Duloxetine (Cymbalta) Some Benefit for Fibromyalgia: In a 12-week DB PC study of 207 fibromyalgia sufferers, duloxetine 60 mg twice a day improved slightly more (P = 0.027) on the total fibromyalgia score, but not for pain (P = 0.130). Duloxetine-treated subjects had greater reductions in Brief Pain Inventory average pain severity score (P = 0.008), Brief Pain Inventory average interference from pain score (P = 0.004), number of tender points (P = 0.002), and FIQ stiffness score (P = 0.048), and had significantly greater improvement in mean tender point pain threshold (P = 0.002), CGI-Severity (P = 0.048), PGI-Improvement (P = 0.033), and several quality-of-life measures.

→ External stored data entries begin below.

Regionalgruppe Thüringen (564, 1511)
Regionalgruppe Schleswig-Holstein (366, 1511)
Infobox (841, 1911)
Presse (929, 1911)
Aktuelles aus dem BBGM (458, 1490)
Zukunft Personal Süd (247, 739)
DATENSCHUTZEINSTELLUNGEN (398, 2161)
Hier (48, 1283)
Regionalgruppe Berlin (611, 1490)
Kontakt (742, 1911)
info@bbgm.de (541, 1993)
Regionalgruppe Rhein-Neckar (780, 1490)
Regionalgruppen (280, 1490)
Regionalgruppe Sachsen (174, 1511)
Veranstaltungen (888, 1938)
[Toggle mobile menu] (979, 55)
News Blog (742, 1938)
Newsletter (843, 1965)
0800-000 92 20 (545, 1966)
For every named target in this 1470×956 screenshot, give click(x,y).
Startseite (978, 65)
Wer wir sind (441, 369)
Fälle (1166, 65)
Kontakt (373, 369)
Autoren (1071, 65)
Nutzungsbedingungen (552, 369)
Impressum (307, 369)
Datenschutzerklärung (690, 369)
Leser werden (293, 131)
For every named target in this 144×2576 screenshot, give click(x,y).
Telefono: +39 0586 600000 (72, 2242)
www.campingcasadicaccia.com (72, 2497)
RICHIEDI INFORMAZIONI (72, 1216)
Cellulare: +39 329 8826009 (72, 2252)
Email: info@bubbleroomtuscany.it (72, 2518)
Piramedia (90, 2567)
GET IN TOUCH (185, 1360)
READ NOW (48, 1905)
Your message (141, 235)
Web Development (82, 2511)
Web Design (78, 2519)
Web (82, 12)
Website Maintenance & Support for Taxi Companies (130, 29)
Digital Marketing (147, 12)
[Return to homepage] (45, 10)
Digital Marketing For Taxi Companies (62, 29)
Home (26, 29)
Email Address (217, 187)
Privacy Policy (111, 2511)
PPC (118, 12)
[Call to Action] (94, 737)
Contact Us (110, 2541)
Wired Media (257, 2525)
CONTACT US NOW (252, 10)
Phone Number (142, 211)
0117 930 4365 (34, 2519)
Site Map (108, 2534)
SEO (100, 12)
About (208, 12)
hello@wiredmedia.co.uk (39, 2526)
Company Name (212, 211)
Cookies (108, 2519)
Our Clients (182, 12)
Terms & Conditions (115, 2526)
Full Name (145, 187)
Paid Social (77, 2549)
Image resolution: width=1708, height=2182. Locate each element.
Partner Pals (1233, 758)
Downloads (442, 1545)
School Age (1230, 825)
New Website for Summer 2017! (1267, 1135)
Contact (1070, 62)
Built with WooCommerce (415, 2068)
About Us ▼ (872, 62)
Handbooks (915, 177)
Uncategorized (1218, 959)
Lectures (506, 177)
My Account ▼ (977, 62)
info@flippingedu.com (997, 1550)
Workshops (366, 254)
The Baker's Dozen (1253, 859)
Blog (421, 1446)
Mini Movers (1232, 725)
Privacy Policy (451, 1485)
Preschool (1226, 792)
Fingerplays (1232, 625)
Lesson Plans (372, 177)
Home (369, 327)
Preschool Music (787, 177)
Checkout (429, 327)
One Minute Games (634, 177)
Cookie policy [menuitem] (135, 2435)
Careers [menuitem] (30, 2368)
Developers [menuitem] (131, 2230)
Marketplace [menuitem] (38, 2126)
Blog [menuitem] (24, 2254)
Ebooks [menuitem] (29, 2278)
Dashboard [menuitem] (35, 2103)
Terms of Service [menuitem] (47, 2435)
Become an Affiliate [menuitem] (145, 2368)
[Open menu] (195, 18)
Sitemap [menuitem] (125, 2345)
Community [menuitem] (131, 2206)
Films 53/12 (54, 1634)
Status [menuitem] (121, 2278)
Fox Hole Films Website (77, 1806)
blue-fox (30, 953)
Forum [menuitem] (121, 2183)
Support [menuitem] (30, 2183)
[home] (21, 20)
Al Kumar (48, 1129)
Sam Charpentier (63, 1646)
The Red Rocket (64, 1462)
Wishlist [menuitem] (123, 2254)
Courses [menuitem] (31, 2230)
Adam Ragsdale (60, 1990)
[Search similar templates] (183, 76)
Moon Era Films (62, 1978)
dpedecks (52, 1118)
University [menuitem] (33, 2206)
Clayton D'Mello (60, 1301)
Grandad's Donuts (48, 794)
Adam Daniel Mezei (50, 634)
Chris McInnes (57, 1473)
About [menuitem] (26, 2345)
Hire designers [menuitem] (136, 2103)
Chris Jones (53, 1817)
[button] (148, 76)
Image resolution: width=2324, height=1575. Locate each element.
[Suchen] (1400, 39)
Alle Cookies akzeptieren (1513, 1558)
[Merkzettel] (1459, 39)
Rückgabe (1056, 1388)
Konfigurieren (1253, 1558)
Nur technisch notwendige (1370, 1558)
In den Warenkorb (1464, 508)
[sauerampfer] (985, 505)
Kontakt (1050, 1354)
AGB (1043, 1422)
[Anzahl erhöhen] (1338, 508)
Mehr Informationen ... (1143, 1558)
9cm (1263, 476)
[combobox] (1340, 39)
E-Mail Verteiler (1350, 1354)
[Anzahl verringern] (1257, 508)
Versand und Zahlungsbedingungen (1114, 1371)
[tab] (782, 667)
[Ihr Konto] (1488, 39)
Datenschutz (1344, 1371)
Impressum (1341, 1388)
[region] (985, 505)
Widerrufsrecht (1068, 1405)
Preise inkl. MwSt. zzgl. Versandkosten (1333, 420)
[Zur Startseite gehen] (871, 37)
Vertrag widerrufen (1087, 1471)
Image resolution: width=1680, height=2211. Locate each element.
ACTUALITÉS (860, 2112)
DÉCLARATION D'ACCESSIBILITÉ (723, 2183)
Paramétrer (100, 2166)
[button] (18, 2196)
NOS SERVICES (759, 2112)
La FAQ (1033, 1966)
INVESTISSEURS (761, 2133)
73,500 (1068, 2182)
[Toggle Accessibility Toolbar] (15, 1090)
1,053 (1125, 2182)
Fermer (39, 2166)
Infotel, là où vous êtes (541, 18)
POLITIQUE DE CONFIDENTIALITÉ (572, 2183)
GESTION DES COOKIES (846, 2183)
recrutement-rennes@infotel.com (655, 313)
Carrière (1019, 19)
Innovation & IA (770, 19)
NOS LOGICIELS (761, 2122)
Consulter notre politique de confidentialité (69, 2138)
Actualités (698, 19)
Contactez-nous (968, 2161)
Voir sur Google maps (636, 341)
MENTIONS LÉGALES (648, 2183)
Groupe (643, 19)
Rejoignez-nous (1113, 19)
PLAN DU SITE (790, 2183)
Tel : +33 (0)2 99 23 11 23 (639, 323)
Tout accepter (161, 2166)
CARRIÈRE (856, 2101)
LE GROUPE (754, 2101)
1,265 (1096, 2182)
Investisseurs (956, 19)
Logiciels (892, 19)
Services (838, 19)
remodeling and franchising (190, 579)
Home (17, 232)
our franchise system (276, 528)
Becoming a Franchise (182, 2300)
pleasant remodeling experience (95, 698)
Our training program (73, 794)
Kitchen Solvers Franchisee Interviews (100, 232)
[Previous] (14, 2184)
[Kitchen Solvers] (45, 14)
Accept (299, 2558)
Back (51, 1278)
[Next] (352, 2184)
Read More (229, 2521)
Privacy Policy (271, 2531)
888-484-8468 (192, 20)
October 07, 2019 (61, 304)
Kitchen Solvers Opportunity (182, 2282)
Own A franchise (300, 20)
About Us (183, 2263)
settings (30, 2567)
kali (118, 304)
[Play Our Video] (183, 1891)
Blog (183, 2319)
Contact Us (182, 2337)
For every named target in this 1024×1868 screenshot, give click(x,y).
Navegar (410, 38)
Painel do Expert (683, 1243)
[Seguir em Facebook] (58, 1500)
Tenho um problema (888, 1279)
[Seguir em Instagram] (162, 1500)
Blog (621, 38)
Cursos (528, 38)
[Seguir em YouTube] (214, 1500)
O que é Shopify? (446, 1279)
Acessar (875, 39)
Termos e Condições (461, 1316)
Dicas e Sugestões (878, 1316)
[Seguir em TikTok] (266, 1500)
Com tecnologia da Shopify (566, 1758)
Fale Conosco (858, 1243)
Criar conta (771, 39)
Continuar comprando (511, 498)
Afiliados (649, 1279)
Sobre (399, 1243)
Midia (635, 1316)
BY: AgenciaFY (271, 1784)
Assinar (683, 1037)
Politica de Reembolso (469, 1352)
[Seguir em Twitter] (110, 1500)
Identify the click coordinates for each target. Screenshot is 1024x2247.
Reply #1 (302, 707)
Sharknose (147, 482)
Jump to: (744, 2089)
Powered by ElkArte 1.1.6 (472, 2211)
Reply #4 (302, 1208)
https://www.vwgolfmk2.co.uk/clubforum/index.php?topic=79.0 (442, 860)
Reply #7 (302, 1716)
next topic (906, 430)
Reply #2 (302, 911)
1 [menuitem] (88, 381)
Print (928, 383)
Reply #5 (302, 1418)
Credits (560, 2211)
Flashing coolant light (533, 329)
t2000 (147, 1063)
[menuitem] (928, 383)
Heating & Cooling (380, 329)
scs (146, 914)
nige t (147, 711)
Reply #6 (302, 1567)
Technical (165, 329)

A double-blind, multicenter trial comparing duloxetine with placebo in the treatment of fibromyalgia patients with or without major depressive disorder. Arnold LM, Lu Y, Crofford LJ, Wohlreich M, Detke MJ, Iyengar S, Goldstein DJ. University of Cincinnati. Arthritis Rheum. 2004 Sep;50(9):2974-84. Ed: This apparently industry funded study’s abstract doesn’t give any actual figures of improvement. With large studies, small benefits can be statistically significant but less significant clinically. It is very likely that other much less expensive and better tested anti-depressants like amitriptyline and nortriptyline do as well or better.